To do:
Lines with "resolution": please show every one of them from the listing below.

··········

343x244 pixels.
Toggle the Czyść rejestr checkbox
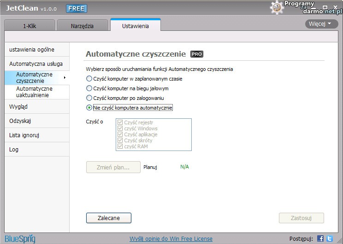(120, 122)
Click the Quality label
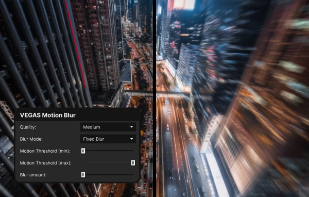309x197 pixels. [28, 127]
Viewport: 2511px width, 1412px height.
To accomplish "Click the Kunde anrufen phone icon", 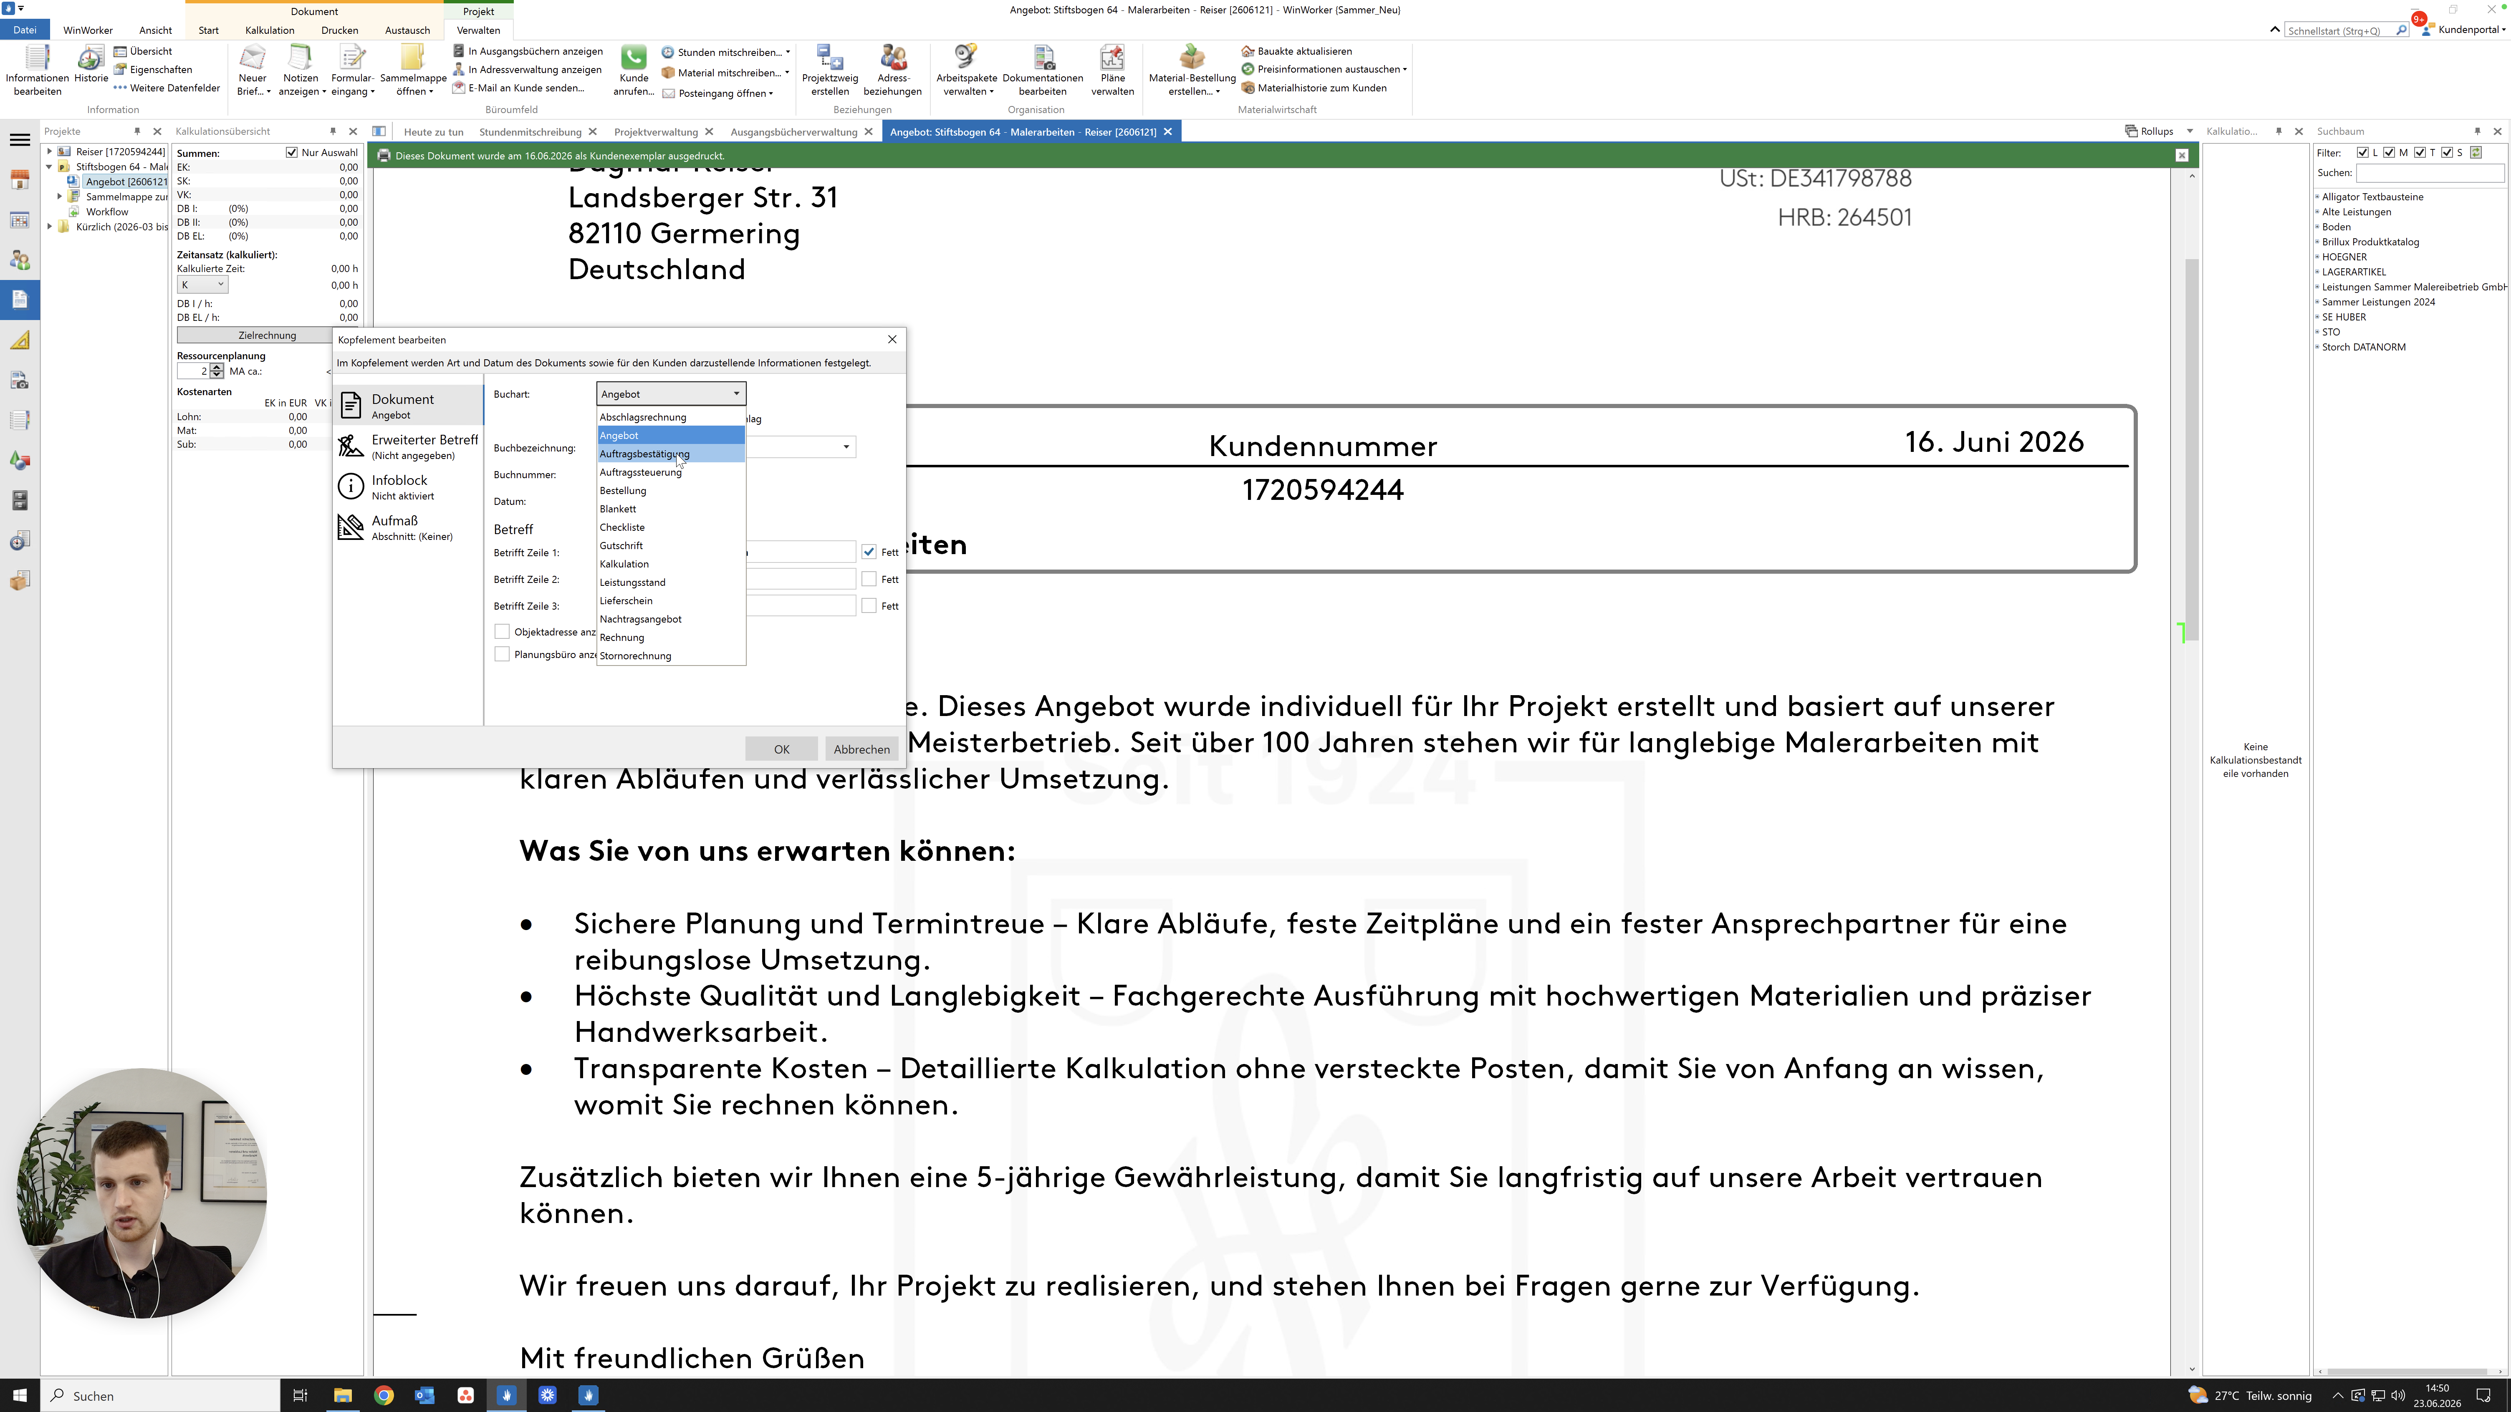I will click(x=634, y=58).
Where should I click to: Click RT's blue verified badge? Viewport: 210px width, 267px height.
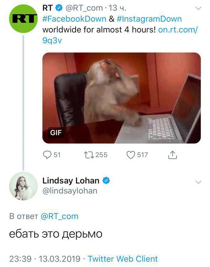59,8
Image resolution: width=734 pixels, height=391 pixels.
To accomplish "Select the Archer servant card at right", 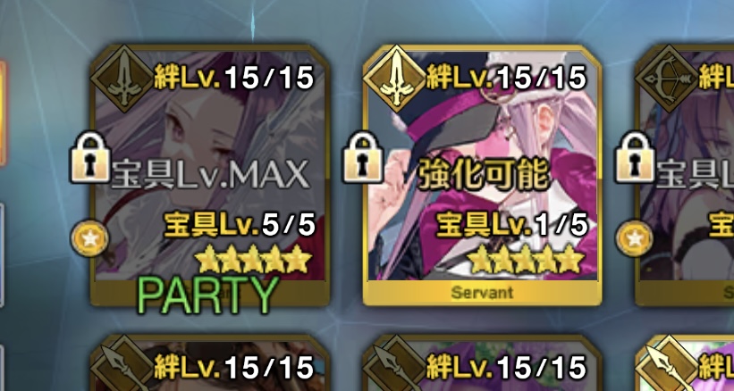I will (685, 175).
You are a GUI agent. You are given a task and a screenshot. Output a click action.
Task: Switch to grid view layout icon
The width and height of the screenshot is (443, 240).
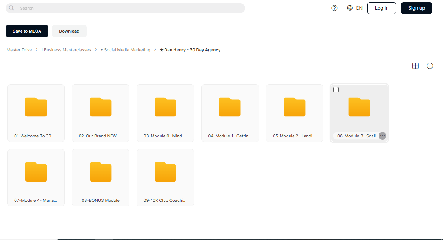click(415, 66)
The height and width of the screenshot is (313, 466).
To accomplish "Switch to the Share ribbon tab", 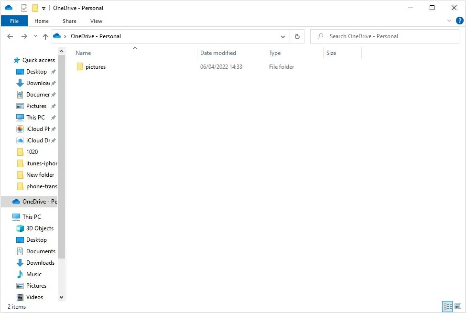I will 69,21.
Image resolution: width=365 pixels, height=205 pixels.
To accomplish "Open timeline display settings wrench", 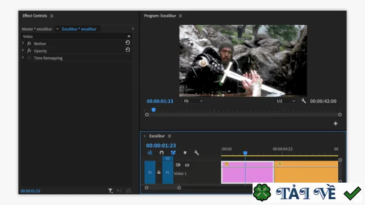I will coord(197,153).
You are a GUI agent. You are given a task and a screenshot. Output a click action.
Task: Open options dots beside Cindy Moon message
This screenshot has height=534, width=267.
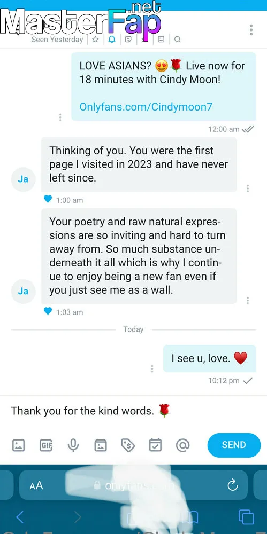pos(60,117)
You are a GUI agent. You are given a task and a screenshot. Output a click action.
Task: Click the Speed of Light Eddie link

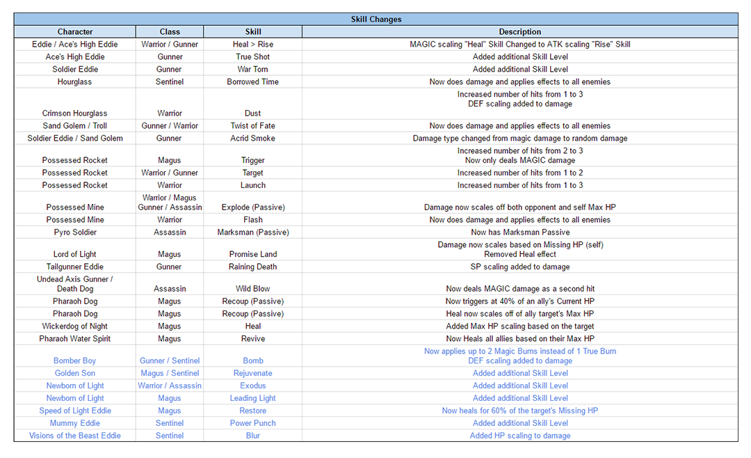point(75,411)
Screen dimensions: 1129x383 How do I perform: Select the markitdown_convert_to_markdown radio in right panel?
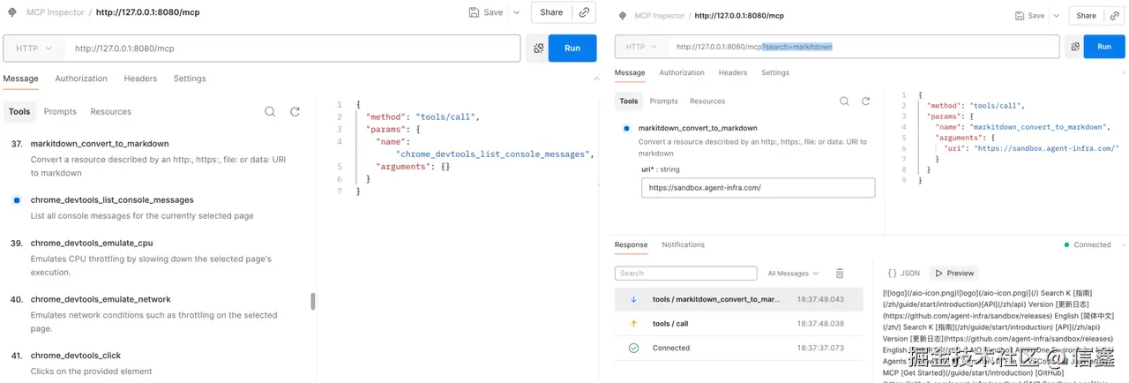pos(626,128)
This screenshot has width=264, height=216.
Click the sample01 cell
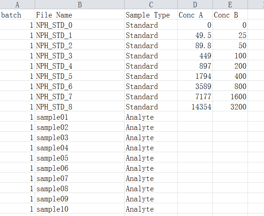pyautogui.click(x=80, y=117)
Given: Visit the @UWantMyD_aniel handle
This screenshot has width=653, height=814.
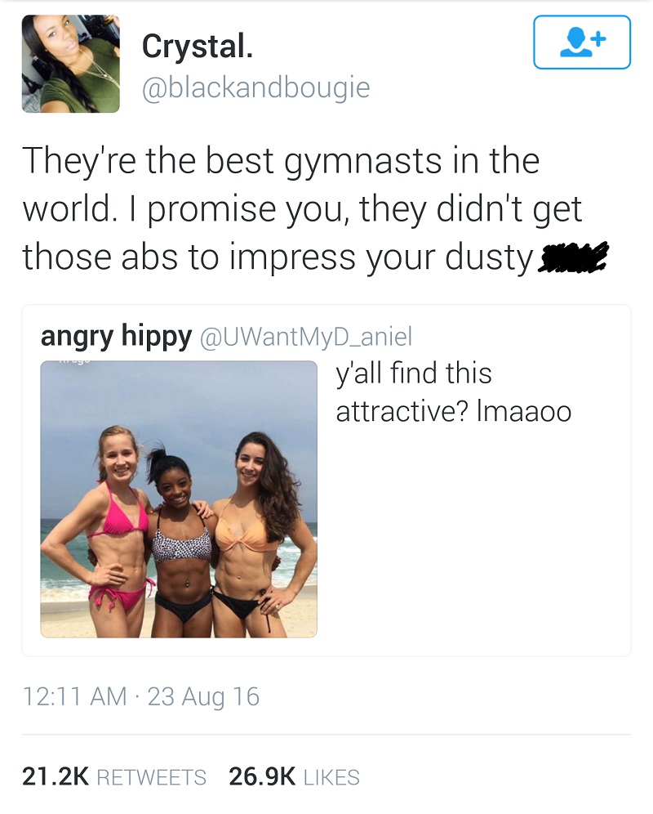Looking at the screenshot, I should click(x=305, y=337).
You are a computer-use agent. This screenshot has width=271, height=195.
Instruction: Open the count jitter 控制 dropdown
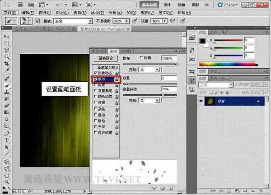click(149, 101)
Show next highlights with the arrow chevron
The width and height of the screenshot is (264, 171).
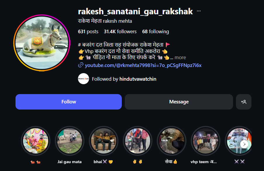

··········

Response:
Image resolution: width=734 pixels, height=391 pixels.
Image resolution: width=365 pixels, height=205 pixels.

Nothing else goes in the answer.